Mettez en tableau Markdown, s'il vous plaît, les lignes des entrées ci-dessous, en partant de la ligne qui contient « The image size is (915, 555). » et en allant jusqu'à celle qui contient « Action: 1632,988 », toutes deux comprises. Utilisez les colonnes « Numéro » et « Ligne », et omettez les lignes vides.

**Entrées du corpus**:
++++++++++

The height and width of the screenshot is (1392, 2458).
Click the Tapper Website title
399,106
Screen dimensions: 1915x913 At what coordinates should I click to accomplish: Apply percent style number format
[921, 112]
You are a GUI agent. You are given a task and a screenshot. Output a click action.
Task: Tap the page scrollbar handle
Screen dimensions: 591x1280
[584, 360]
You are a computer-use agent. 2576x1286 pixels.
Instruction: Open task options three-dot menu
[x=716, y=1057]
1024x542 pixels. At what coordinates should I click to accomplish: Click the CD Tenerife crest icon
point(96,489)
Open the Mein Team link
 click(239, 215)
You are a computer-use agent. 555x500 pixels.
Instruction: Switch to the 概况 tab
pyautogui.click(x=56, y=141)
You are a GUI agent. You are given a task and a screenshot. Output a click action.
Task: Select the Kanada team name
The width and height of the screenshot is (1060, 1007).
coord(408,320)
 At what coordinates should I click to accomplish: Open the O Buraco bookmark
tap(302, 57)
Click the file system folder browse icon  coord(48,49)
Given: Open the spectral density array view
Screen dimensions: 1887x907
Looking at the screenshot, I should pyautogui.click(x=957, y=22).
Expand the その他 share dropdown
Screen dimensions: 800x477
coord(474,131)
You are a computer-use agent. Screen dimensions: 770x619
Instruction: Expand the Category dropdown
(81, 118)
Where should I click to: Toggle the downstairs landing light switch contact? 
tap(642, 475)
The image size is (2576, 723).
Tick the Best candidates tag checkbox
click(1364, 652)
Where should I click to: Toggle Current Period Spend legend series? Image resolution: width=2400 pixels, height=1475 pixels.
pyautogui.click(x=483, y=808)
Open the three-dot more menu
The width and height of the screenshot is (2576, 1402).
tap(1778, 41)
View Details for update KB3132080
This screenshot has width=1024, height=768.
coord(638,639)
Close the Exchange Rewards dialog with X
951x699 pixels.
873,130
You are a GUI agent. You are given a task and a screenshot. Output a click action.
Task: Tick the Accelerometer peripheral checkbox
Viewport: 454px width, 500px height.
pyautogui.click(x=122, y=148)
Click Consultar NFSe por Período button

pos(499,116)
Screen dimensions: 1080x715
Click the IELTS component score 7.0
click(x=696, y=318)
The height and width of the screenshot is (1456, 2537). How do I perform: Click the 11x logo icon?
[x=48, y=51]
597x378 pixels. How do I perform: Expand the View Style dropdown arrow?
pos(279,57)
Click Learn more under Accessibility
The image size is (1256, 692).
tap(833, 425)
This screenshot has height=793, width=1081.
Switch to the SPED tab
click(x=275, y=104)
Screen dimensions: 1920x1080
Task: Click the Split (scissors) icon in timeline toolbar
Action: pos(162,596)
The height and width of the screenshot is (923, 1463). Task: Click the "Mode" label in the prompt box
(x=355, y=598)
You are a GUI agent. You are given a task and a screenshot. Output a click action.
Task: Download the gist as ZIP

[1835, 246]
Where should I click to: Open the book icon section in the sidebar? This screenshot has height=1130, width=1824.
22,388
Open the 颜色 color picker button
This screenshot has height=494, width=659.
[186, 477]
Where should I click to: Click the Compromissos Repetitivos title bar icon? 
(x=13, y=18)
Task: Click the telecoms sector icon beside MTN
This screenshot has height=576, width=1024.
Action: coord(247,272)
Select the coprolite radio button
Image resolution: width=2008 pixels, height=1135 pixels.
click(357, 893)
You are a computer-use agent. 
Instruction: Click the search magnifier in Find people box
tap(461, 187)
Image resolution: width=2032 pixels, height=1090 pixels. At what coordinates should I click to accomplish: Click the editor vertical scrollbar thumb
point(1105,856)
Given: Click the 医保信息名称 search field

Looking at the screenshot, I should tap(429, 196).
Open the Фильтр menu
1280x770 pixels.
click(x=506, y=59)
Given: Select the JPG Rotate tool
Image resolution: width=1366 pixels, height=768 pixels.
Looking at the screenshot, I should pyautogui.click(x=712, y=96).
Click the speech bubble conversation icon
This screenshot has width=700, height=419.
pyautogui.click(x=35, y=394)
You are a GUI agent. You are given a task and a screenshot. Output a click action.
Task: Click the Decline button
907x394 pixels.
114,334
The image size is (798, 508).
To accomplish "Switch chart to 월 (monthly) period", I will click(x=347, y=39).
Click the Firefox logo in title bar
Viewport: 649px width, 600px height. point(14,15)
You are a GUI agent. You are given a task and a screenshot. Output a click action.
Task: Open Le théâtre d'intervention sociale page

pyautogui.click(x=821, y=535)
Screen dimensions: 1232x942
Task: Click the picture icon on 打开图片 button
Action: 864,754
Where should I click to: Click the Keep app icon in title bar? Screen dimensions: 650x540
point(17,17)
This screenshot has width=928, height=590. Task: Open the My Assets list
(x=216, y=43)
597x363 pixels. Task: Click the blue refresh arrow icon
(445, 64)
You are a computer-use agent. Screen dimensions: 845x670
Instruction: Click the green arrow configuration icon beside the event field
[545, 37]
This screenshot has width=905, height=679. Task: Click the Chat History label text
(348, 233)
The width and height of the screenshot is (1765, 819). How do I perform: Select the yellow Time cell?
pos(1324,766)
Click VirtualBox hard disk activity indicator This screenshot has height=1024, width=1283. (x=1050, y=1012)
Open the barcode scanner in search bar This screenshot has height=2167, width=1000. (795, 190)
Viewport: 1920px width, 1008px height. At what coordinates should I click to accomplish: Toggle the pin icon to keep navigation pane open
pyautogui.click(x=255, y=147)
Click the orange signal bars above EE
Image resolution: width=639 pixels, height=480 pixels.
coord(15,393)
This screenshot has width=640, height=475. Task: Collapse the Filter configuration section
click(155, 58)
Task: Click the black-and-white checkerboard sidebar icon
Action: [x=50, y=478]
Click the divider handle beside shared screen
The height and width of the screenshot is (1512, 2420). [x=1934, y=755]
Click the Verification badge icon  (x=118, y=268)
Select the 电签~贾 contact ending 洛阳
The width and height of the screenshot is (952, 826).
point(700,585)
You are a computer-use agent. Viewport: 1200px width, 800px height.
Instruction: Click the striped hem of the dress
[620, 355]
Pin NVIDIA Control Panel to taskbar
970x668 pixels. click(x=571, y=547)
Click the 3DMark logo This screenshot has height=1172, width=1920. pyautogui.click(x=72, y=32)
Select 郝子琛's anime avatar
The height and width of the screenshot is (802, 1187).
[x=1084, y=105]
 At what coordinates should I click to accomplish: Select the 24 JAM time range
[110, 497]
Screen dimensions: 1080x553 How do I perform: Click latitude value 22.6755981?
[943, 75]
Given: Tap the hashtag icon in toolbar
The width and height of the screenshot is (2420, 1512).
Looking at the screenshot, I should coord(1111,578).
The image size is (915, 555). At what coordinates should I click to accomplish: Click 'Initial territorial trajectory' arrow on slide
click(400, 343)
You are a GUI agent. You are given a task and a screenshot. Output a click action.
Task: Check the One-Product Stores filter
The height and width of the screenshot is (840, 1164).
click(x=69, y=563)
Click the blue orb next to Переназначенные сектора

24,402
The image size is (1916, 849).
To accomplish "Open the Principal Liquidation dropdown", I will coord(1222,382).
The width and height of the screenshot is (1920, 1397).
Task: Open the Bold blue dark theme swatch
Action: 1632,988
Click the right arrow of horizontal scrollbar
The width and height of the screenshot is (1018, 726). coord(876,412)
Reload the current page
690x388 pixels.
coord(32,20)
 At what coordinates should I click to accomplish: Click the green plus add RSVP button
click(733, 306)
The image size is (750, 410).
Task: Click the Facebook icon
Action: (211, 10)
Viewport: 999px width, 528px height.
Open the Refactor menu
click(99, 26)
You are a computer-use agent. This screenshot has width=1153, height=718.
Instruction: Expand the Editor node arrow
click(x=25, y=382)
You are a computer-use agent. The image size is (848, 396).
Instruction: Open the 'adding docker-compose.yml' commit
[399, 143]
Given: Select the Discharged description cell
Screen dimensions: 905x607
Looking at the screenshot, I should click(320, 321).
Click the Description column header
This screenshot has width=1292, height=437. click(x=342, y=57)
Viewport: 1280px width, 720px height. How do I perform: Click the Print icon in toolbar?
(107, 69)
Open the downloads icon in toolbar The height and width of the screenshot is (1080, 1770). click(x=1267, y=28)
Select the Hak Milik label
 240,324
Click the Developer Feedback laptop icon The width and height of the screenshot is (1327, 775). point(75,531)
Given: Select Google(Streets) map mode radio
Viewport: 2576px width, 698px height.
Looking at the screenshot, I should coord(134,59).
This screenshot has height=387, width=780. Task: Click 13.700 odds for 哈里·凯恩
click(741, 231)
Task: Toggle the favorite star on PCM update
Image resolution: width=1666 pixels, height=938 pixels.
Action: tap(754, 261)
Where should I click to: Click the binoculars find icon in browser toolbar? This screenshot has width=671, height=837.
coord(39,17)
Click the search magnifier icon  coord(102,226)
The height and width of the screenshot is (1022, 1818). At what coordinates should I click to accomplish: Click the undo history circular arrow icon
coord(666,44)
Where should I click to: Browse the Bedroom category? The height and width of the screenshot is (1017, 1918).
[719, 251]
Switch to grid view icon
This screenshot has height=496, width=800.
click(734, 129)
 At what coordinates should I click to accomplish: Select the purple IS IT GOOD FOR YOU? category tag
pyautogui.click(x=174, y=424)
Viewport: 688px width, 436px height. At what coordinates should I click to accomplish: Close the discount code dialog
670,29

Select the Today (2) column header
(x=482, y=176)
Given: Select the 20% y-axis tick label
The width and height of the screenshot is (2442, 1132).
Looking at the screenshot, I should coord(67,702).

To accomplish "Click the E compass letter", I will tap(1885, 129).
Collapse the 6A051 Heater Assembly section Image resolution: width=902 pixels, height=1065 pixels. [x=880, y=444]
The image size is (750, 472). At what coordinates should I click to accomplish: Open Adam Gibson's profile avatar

++++++++++

**Solution**:
| Numéro | Ligne |
|---|---|
| 1 | The image size is (915, 555). At what coordinates should I click to accomplish: Click 'Initial territorial trajectory' arrow on slide |
| 2 | click(400, 343) |
| 3 | You are a GUI agent. You are given a task and a screenshot. Output a click action. |
| 4 | Task: Check the One-Product Stores filter |
| 5 | The height and width of the screenshot is (840, 1164). |
| 6 | click(x=69, y=563) |
| 7 | Click the blue orb next to Переназначенные сектора |
| 8 | 24,402 |
| 9 | The image size is (1916, 849). |
| 10 | To accomplish "Open the Principal Liquidation dropdown", I will coord(1222,382). |
| 11 | The width and height of the screenshot is (1920, 1397). |
| 12 | Task: Open the Bold blue dark theme swatch |
| 13 | Action: 1632,988 |